### STATED TASK A:
Add -71 to every coordinate in the answers of the rows between the line holding "Task: Click Bandido" and the end of the rows, inclusive, and give those lines again with their requests. Return only these lines, and leave the pictures out.

How Fallout 3 Should Have Been

A screenshot of a damaged house and surroundings from Fallout 3.My wife and I have been playing Fallout 3 in parallel recently. We’d each played for a while a year or so ago, but each stopped for one reason or another. I’ve finished the main story, including the DLC that extends the game a bit further. It’s a lot of fun, and it’s a really well-designed game in many respects. Unfortunately, the story and world-building is pretty lacking. Let me tell you how I would have done Fallout 3.

Some backstory on the universe. The bombs fell in 2077, in a world themed around the paleofuture of the 1950s. The original Fallout starts in 2161, 84 years after the War. At this point, the US Southwest is in ruins with most people living in fortified farming, trading, or raiding communities. Fallout 2 takes place in 2241. Most settlements in the US Southwest have been rebuilt from a combination of scraps and new materials. There’s a shiny place called Vault City with trees and clean buildings, a democratic republic in California, and two different organizations with advanced technology.

What Bethesda Did

Fallout 3 takes place across the country in the ruins of Washington, DC in 2277. 200 years after the bombs fell, many DC buildings are still standing. People live in filthy, makeshift towns made entirely of ruins and rusty scrap with litter on the floors of their houses. There are no farms in the game. The only sources of food seem to be some cave fungus, a single experimental hydroponics lab, mutant animal meat, and whatever gets scavenged from the ruins. And yet the ruins are simply full of food. Mashed potatoes, snack cakes, and canned meat sit on shelves and are no more irradiated than the water people drink.

### STATED TASK B:
Retype the Fallout 3 essay in full, exactly as it stands.

### DATA EXTRACT:

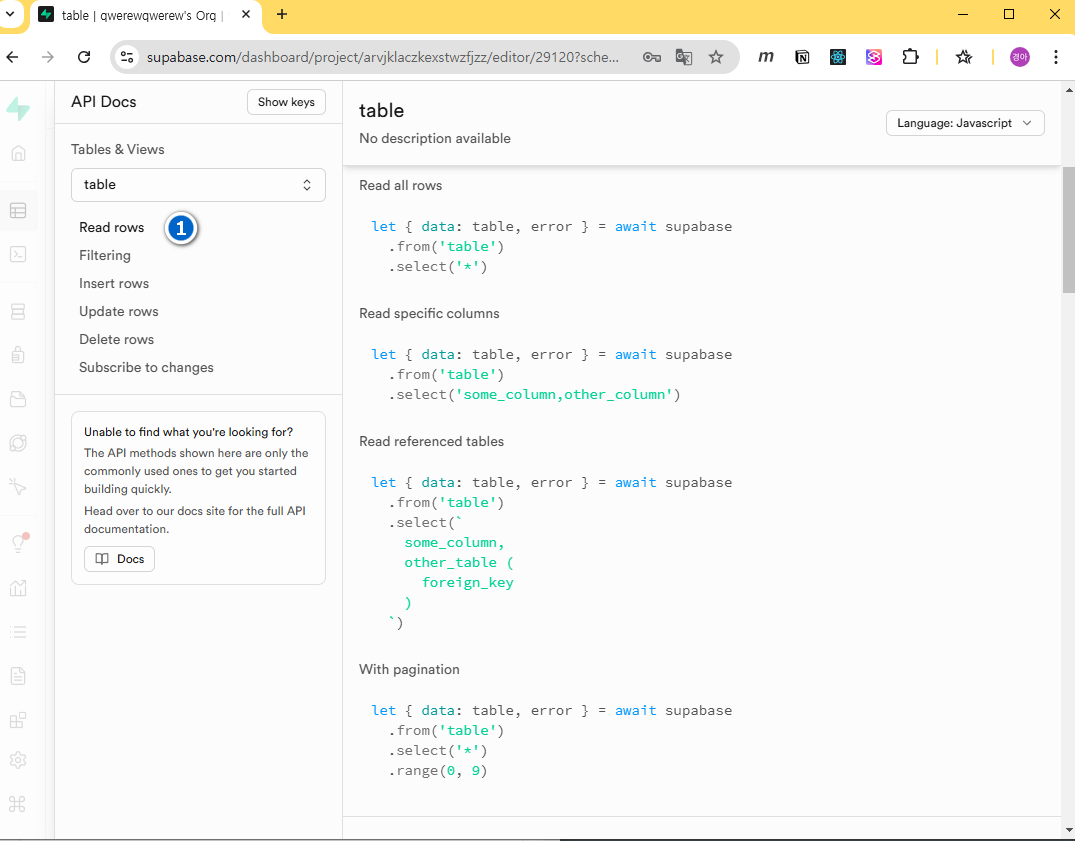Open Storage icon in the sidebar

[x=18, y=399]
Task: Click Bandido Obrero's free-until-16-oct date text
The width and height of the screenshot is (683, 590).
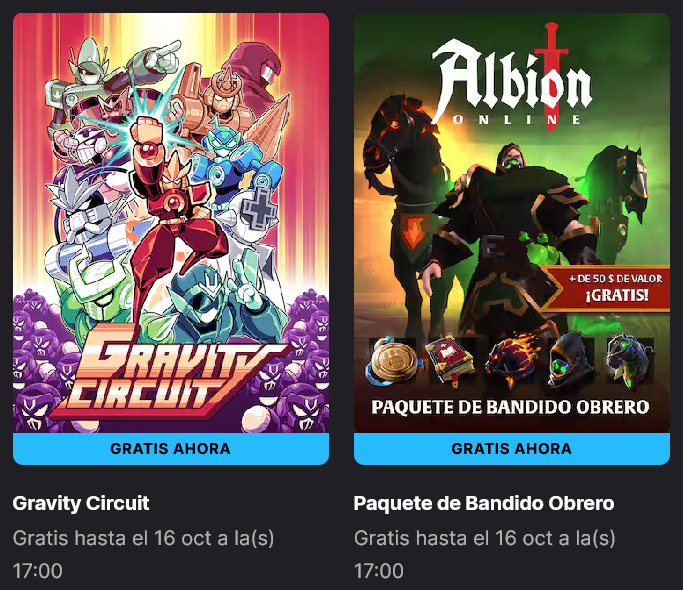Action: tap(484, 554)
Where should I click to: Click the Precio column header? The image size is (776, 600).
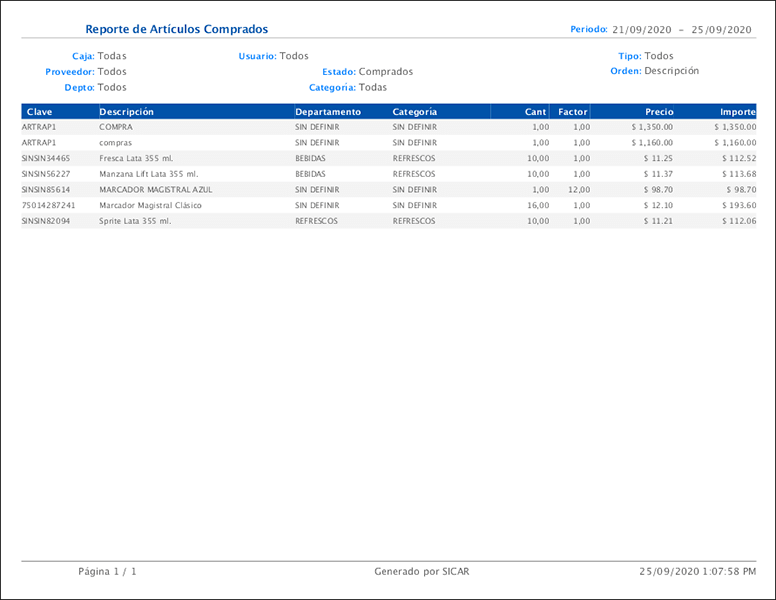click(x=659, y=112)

### WRITTEN REPLY A:
Task: Click Bandido Obrero's free-until-16-oct date text
The width and height of the screenshot is (683, 590).
Action: tap(413, 483)
Where should I click to: Click the Precio column header? The image size is (776, 600).
click(x=588, y=41)

### WRITTEN REPLY B:
How Fallout 3 Should Have Been

A screenshot of a damaged house and surroundings from Fallout 3.My wife and I have been playing Fallout 3 in parallel recently. We’d each played for a while a year or so ago, but each stopped for one reason or another. I’ve finished the main story, including the DLC that extends the game a bit further. It’s a lot of fun, and it’s a really well-designed game in many respects. Unfortunately, the story and world-building is pretty lacking. Let me tell you how I would have done Fallout 3.

Some backstory on the universe. The bombs fell in 2077, in a world themed around the paleofuture of the 1950s. The original Fallout starts in 2161, 84 years after the War. At this point, the US Southwest is in ruins with most people living in fortified farming, trading, or raiding communities. Fallout 2 takes place in 2241. Most settlements in the US Southwest have been rebuilt from a combination of scraps and new materials. There’s a shiny place called Vault City with trees and clean buildings, a democratic republic in California, and two different organizations with advanced technology.

What Bethesda Did

Fallout 3 takes place across the country in the ruins of Washington, DC in 2277. 200 years after the bombs fell, many DC buildings are still standing. People live in filthy, makeshift towns made entirely of ruins and rusty scrap with litter on the floors of their houses. There are no farms in the game. The only sources of food seem to be some cave fungus, a single experimental hydroponics lab, mutant animal meat, and whatever gets scavenged from the ruins. And yet the ruins are simply full of food. Mashed potatoes, snack cakes, and canned meat sit on shelves and are no more irradiated than the water people drink.